Excluding this site, what are three anime sites you follow regularly and why?

Let’s see, that would be 100wordanime, drunkenanimeblog and animatedandy.

Why? Because I love quality content.

That was a terrible way to give someone a shootout and I’m so sorry.

Which of Franchouchou’s performances from Zombieland Saga was your favorite and why?

I did once mention a certain Zombieland Saga performance as an honorable mention for this list. It was the legendary rap battle between Sakura and Saki. Epic is the only way to describe it.

https://www.youtube.com/watch?v=XOcERX0MzCE

Kotaro is the king of improvisation and I love how Yugiri randomly joins in with that shamisen.

I also really enjoyed this electrifying (sorry) performance from episode 7. Their autotuned voices, the way they were shooting with the fingers, the backstory… It made for such a cool and memorable performance.

https://www.youtube.com/watch?v=LqvsAJJf_Dw

Within the last several seasons, what series had your favorite art style and why?

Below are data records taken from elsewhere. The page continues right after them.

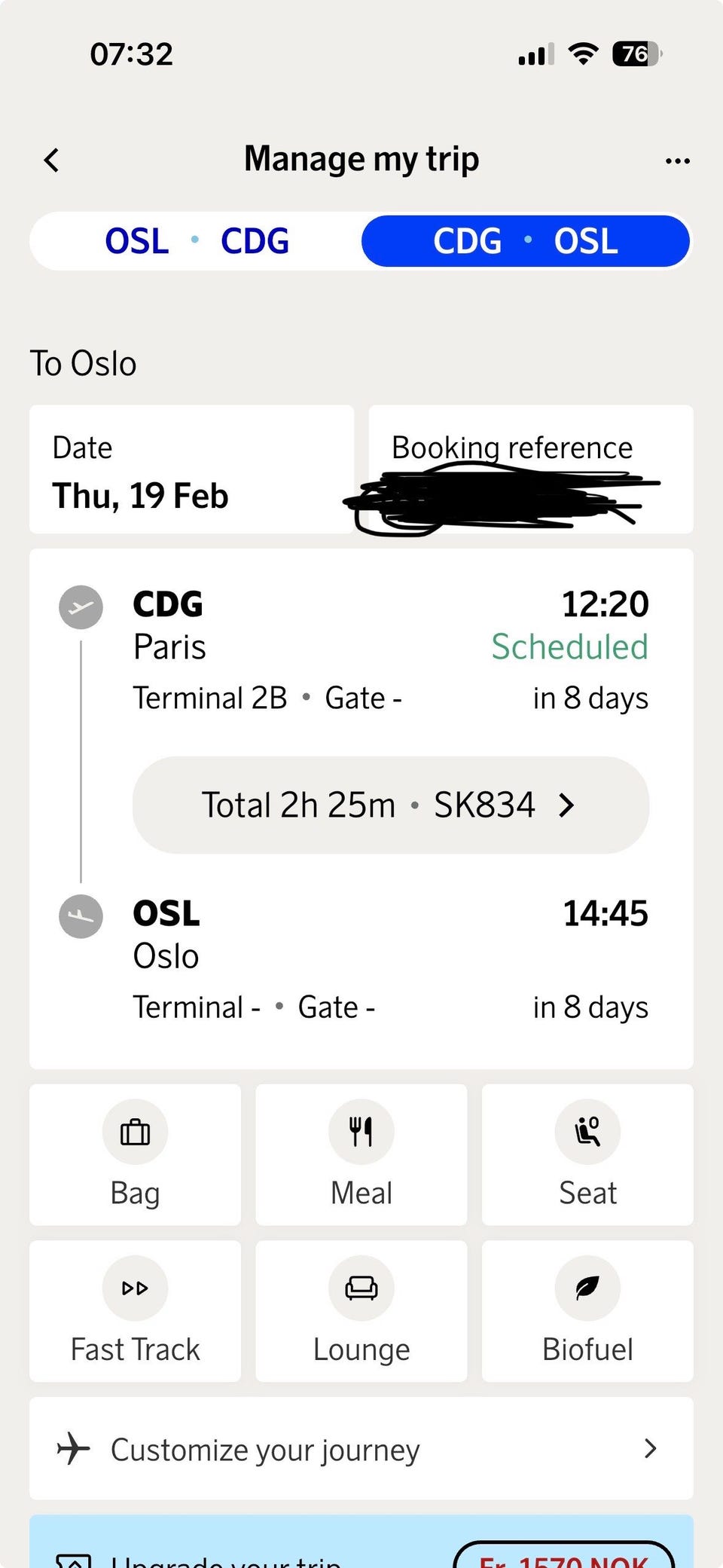This screenshot has width=723, height=1568.
Task: Tap the battery indicator in status bar
Action: [x=636, y=54]

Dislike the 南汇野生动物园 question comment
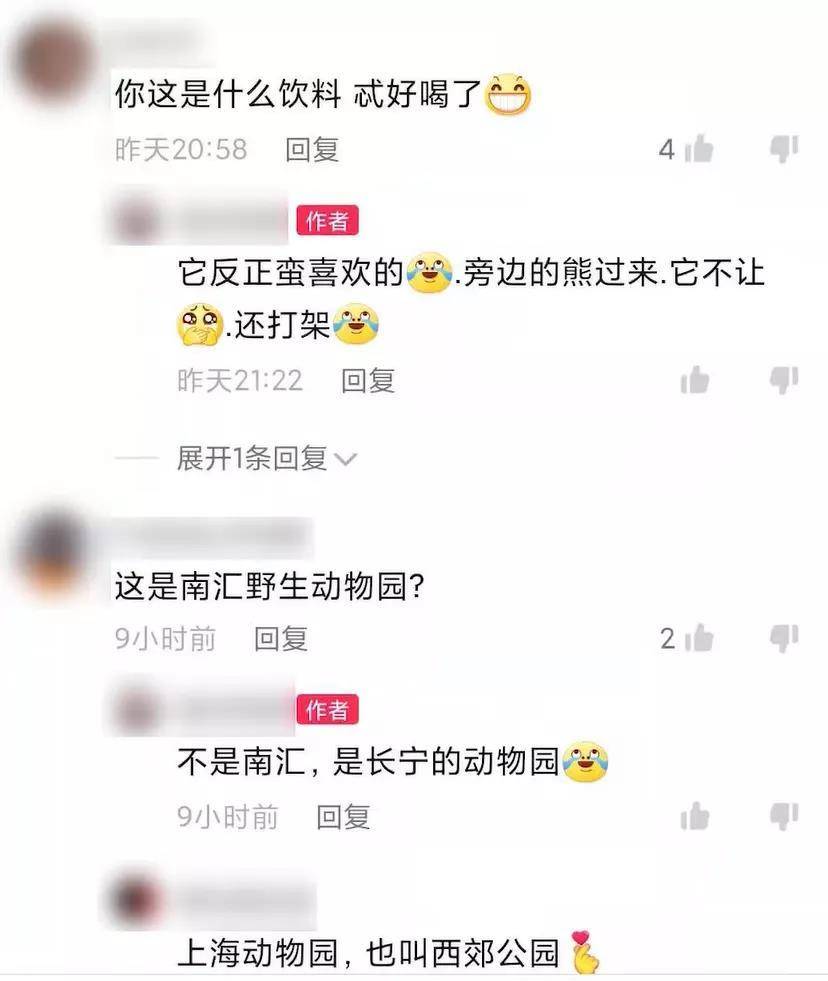pos(784,639)
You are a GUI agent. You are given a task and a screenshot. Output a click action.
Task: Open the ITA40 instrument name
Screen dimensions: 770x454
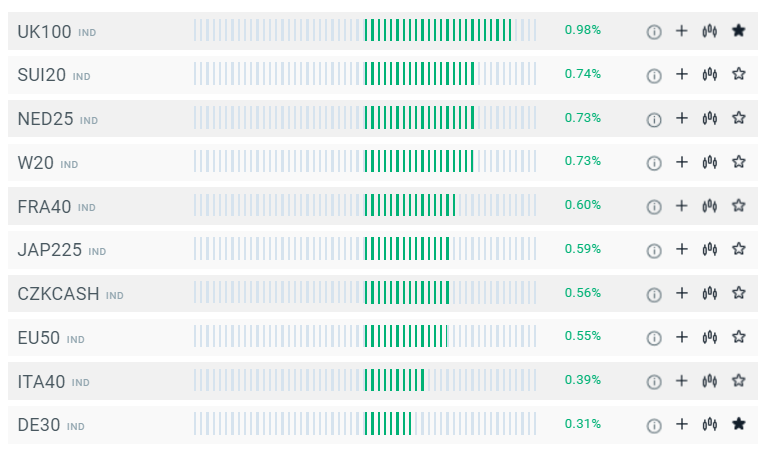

I think that would be Irozuku Sekai no Ashita Kara from Fall 2018 cause P.A. Works just made it look stunning.

Who am I nominating?

I think I’ll make it 4 nominations too. I nominate:

  1. animatedandy
  2. solitarycubblyhole
  3. inasianspaces
  4. umaiyomu

My questions

And now for my very own seven questions.

  1. Who are your favorite voice actors? (subbed or dubbed, it’s fine either way)
  2. How many shows each anime season do you watch on average?
  3. What is the most episodes of anime you’ve watched in a single day?
  4. How many hours of anime do you watch per week?
  5. Do you have any rules that you apply for each blog post you make?
  6. What is your main motivation for blogging?
  7. Have you ever read the source material (manga, light novel, visual novel) of an anime before it has started airing?

Thanks for reading and I hope my answers were somewhat satisfying.